— Blanka Berankova / Shutterstock.com

Cette année a été avare en bonnes nouvelles, mais elles existent tout de même. Parmi elles, nous pouvons citer la réapparition des chiens chanteurs de Nouvelle-Guinée – une race extrêmement rare – dans la nature. Observés en Papouasie, l’on croyait cette espèce éteinte depuis une cinquantaine d’années.

Une découverte qui a été difficile à confirmer

La communauté scientifique pensait que le chien chanteur de Nouvelle-Guinée était une espèce éteinte à l’état sauvage depuis les années 1970. De nouvelles recherches génétiques ont cependant suggéré que leur hurlement distinctif résonne toujours dans les hautes terres des îles océaniques. À noter que ces chiens sauvages sont connus pour leur chant, ou plus précisément pour le son harmonique qu’ils produisent, un cri qui a été comparé à celui d’une baleine. La redécouverte de l’espèce a été réalisée durant deux expéditions – en 2016 et 2018 – en Papouasie-Nouvelle-Guinée.

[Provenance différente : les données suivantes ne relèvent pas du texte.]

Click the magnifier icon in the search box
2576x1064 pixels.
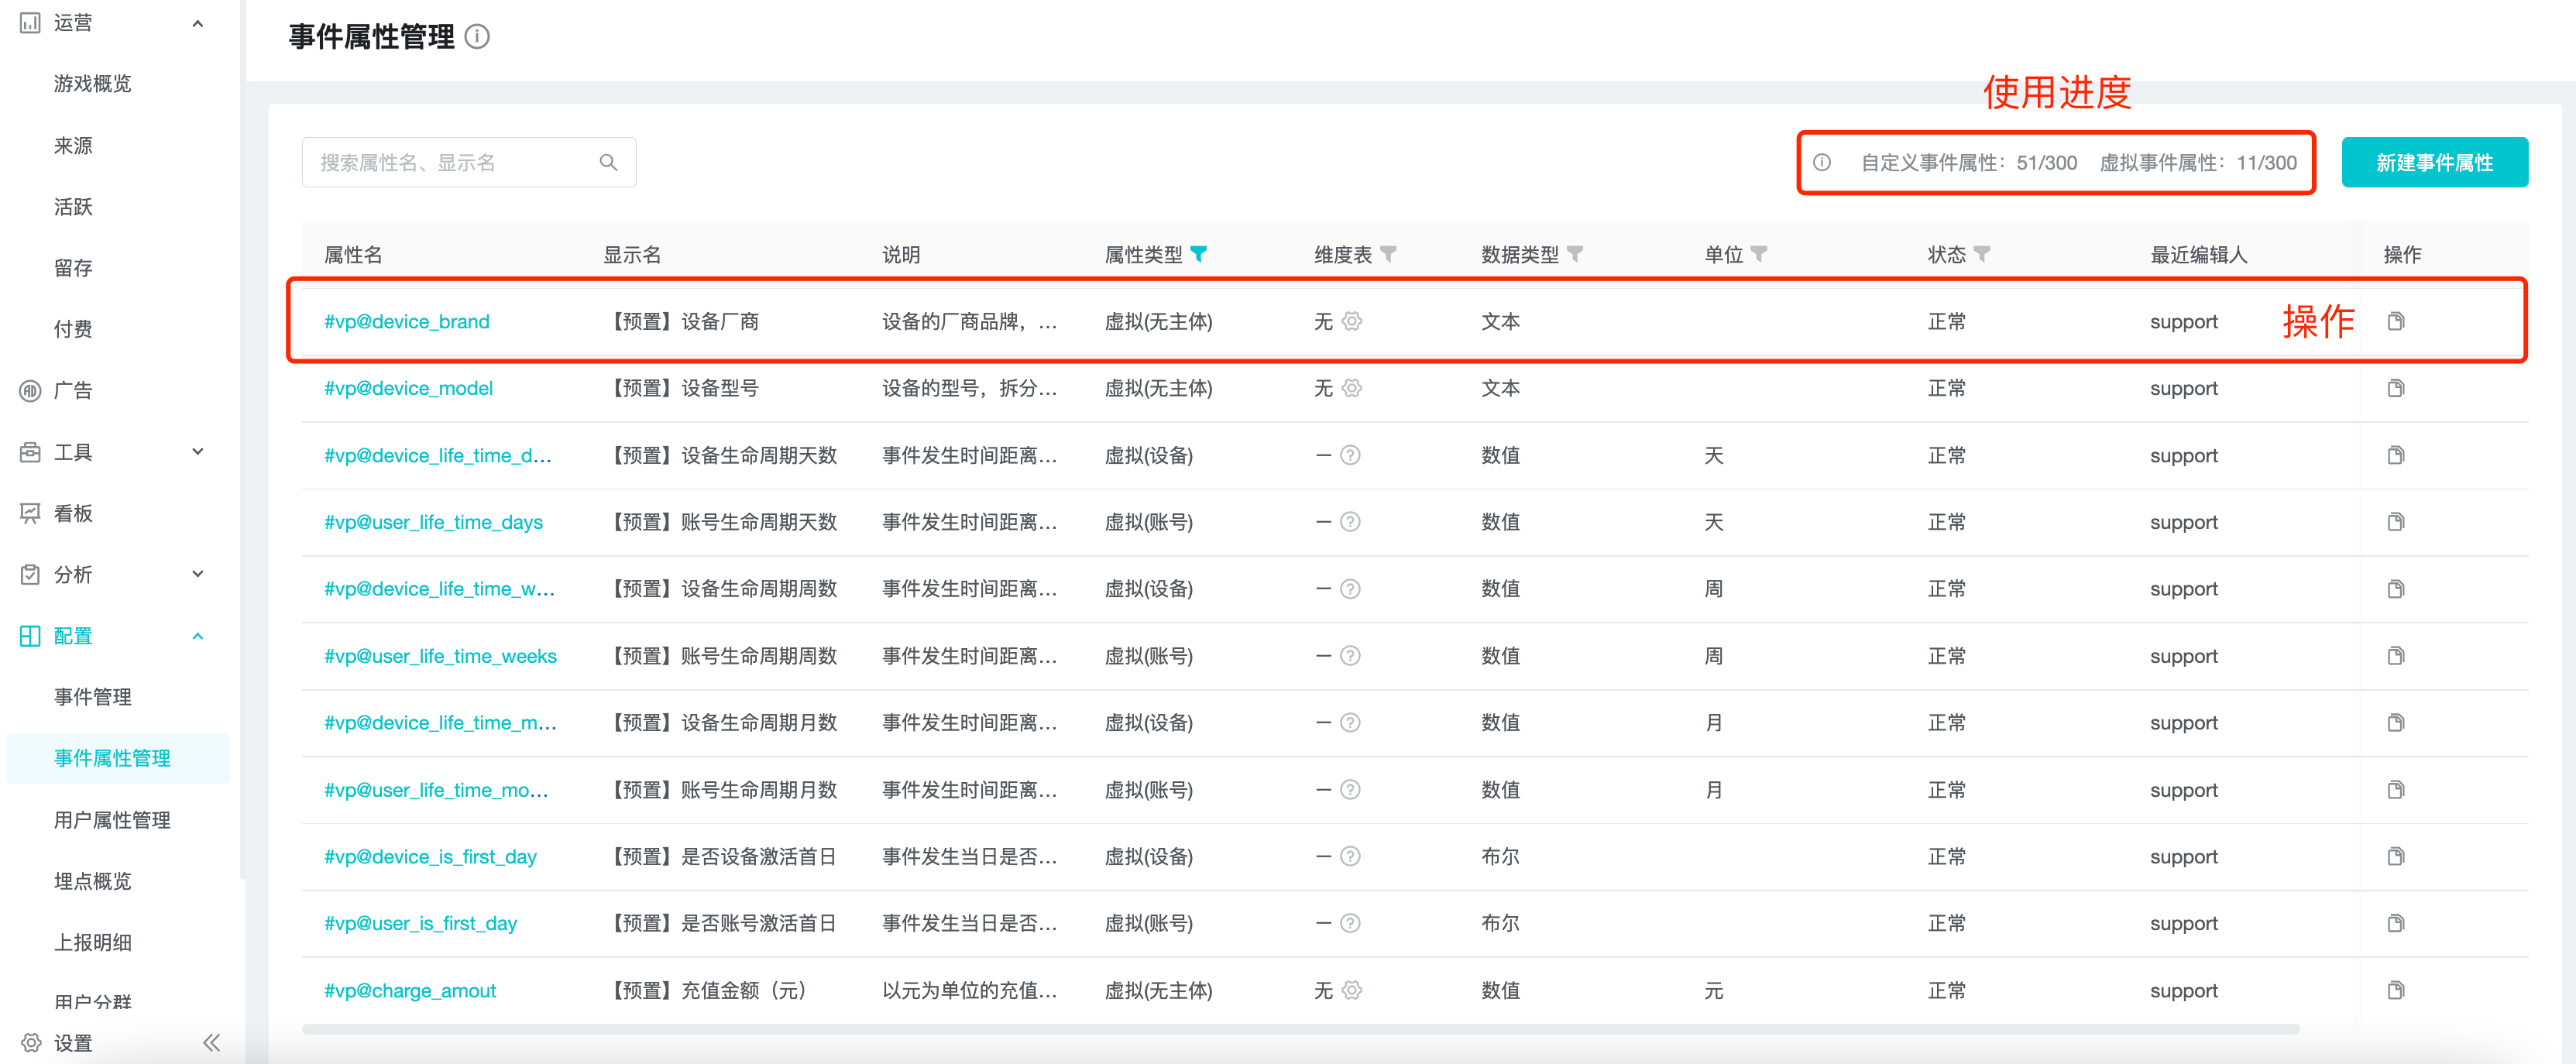[x=608, y=161]
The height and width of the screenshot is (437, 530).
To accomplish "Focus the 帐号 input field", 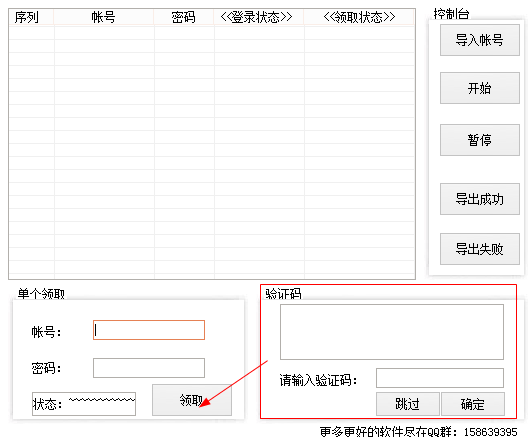I will [x=149, y=330].
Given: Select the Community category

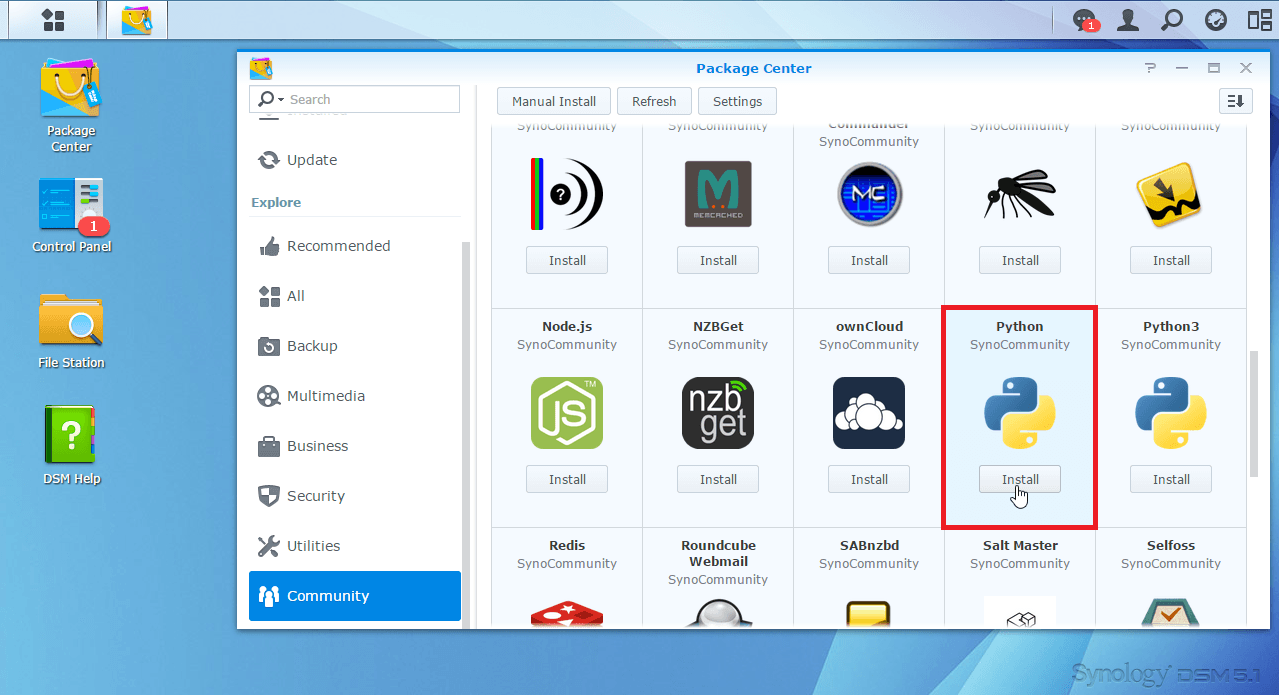Looking at the screenshot, I should 355,596.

Il est tout à fait possible que ces chiens aient été présents en Papouasie bien avant ces expéditions. Selon les explications de James McIntyre, président de la New Guinea Highland Wild Dog Foundation et coauteur de l’étude, au New York Times, le chien a été observé par la population locale pendant un certain temps déjà. « Les habitants les appelaient les chiens sauvages des Highlands », a-t-il déclaré. Quoi qu’il en soit, les chercheurs n’étaient pas sûrs que ces chiens étaient des dingos de Nouvelle-Guinée. C’est à cet effet que les scientifiques ont réalisé les deux expéditions pour photographier ces chiens ainsi que pour récolter des échantillons afin de procéder à des analyses génétiques.

Jusqu’à la récente confirmation de la réapparition de ce dingo de Nouvelle-Guinée à l’état sauvage, les chercheurs pensaient que les seuls qui restaient sur Terre étaient les 200 à 300 individus qui ont vécu en captivité dans les centres de conservation. Quoi qu’il en soit, les scientifiques ont noté que ces individus réapparus dans la nature ont des génomes dégradés en raison de la consanguinité et de l’accouplement avec d’autres races de chiens vivant dans les villages à proximité. Les détails de l’étude sur la réapparition du chien chanteur de Nouvelle-Guinée à l’état sauvage ont été publiés dans la revue PNAS.

Une découverte très importante pour améliorer la conservation de l’espèce

Avec une correspondance d’ADN de 70 %, les scientifiques se réjouissent de la redécouverte de l’espèce. « Les chiens chanteurs sont une espèce rare, exotique, avec une magnifique vocalisation harmonique qui ne se trouve nulle part ailleurs dans la nature. Nous n’avons pas envie de voir cet animal disparaître », a déclaré Elaine Ostrander, coauteure de l’étude, à CNN. « En apprenant à mieux connaître ces chiens sauvages, nous apprendrons de nouveaux faits sur les races de chiens modernes et l’histoire de la domestication des chiens », a-t-elle ajouté. En effet, les dingos de Nouvelle-Guinée font partie des plus anciennes espèces de chiens domestiques, mais ils sont retournés à l’état sauvage.

Par ailleurs, la confirmation de l’appartenance de l’espèce à la race des chiens chanteurs de Nouvelle-Guinée va également aider les scientifiques à améliorer leur conservation. Pour ce faire, les chercheurs espèrent qu’il sera possible d’élever certains des chiens sauvages avec les chiens en captivité pour générer une véritable population de chiens chanteurs de Nouvelle-Guinée.